## [TRY IT]
Count the lines below holding "option" and answer with that number only.

Entries taken from a collection
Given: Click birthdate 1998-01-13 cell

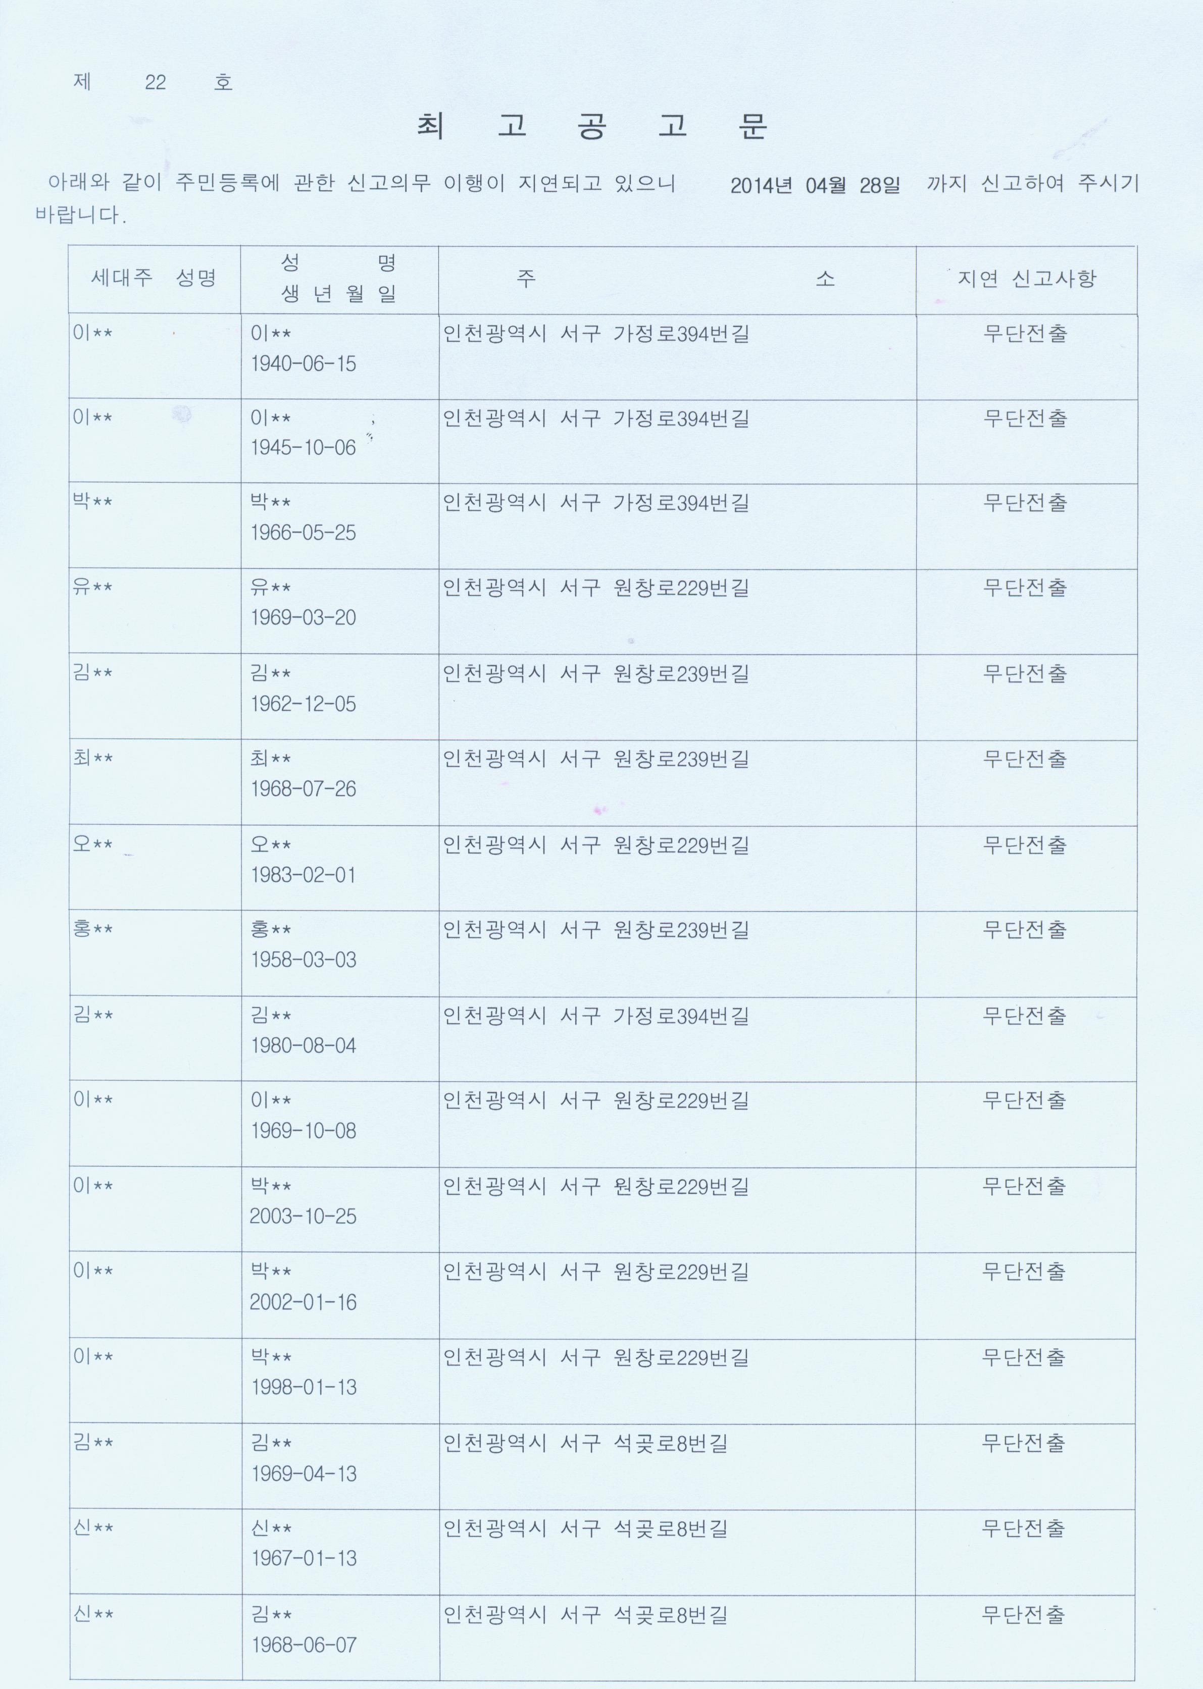Looking at the screenshot, I should click(x=303, y=1387).
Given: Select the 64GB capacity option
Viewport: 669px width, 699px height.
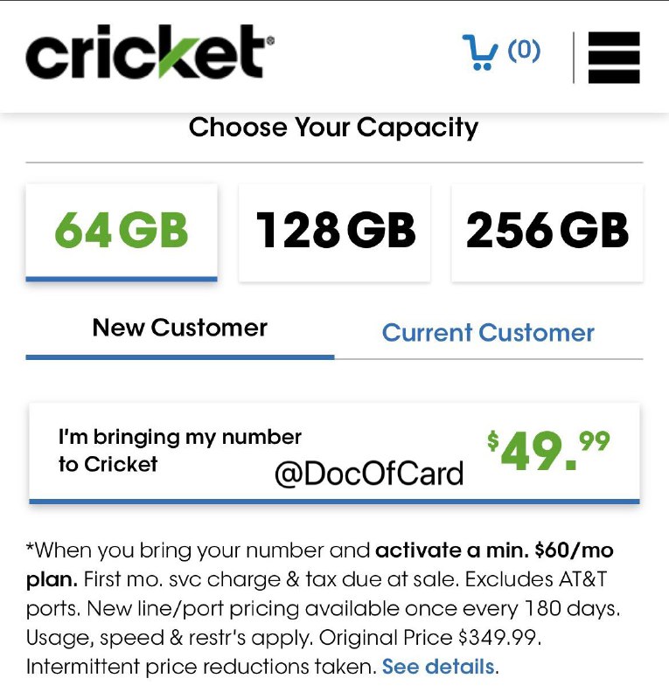Looking at the screenshot, I should coord(121,230).
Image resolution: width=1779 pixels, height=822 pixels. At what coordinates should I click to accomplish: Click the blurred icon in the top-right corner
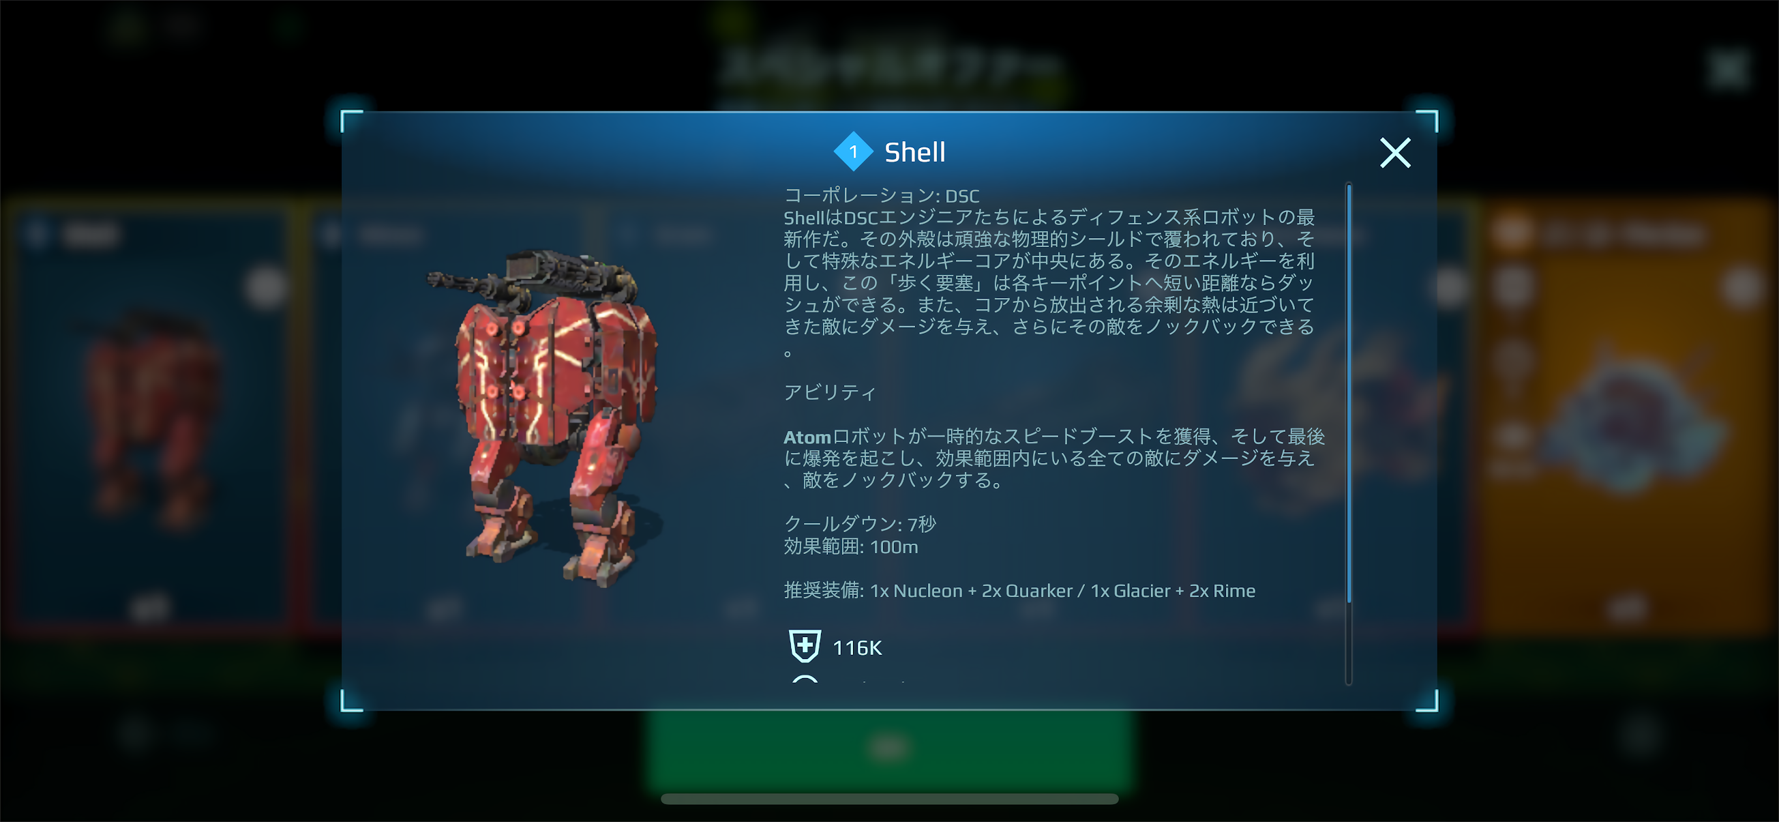1729,68
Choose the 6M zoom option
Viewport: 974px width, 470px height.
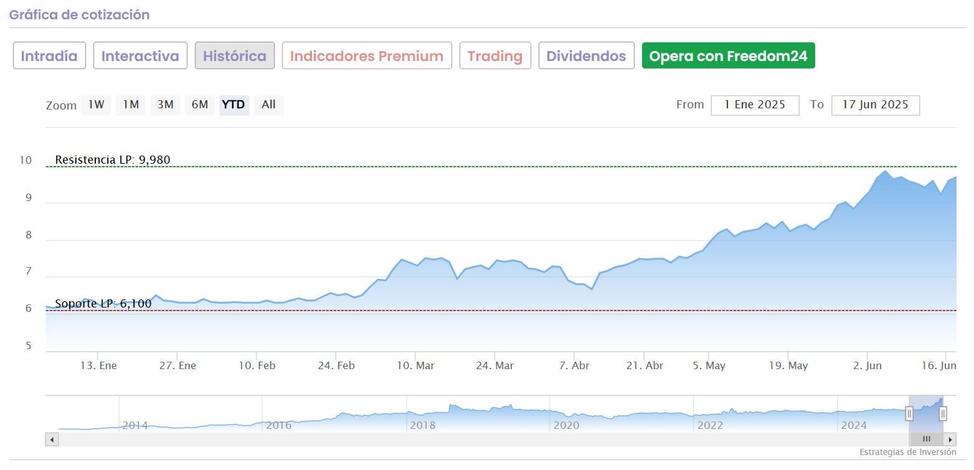[x=199, y=105]
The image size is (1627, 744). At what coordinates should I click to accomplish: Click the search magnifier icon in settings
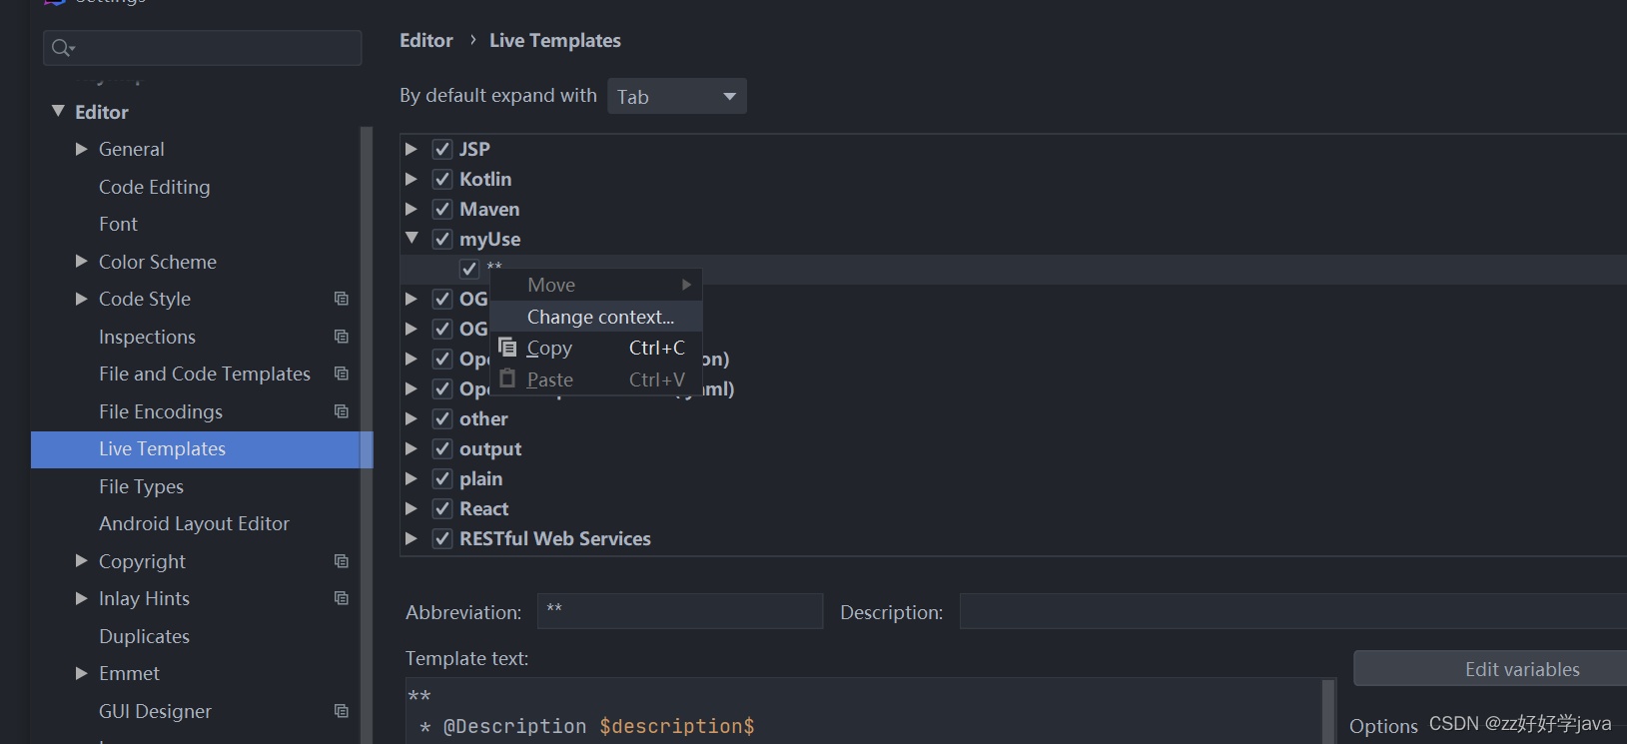[62, 48]
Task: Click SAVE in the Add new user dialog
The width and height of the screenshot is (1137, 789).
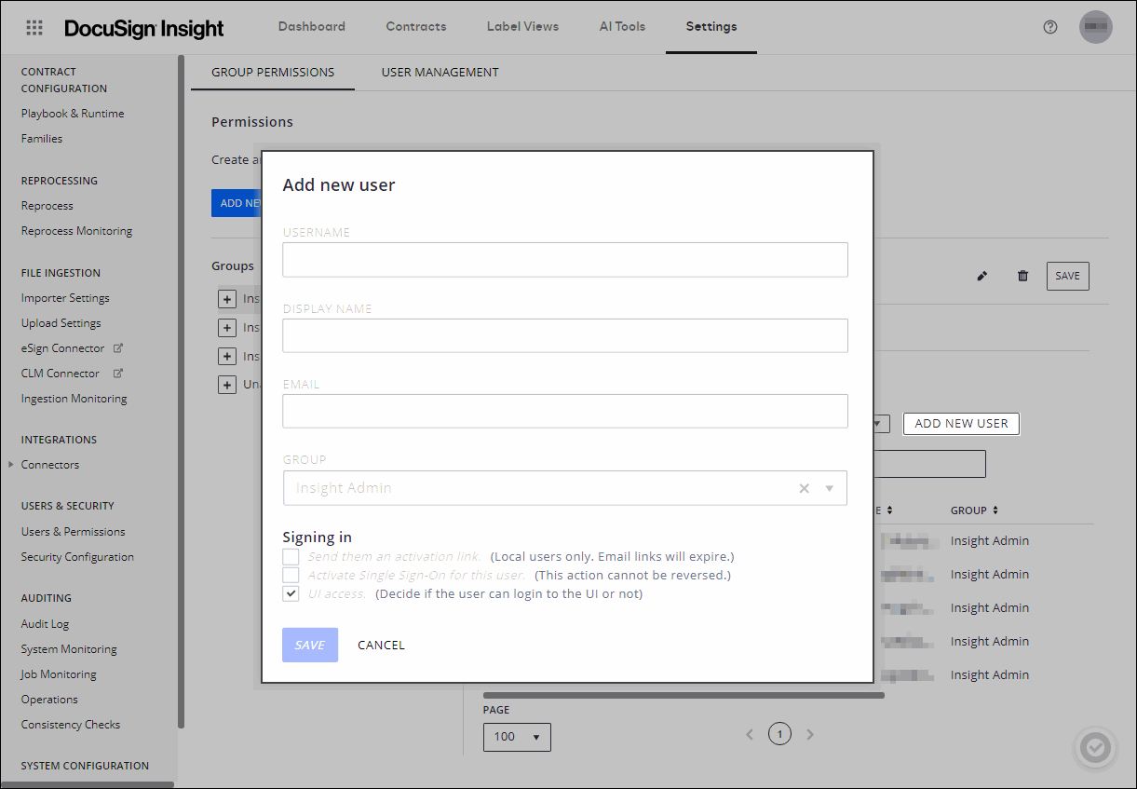Action: tap(309, 645)

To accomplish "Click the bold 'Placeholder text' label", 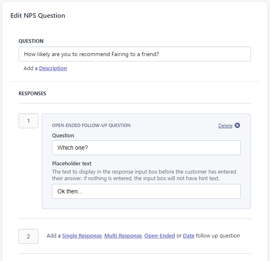I will (x=72, y=164).
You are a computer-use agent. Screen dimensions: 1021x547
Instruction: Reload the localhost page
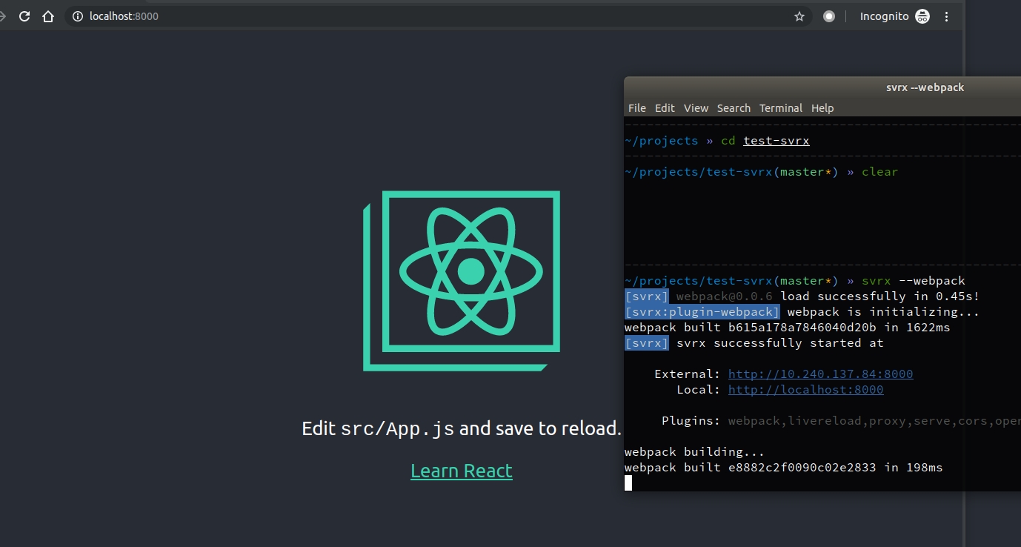pos(24,16)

## [OUTPUT FOR THIS EXERCISE]
2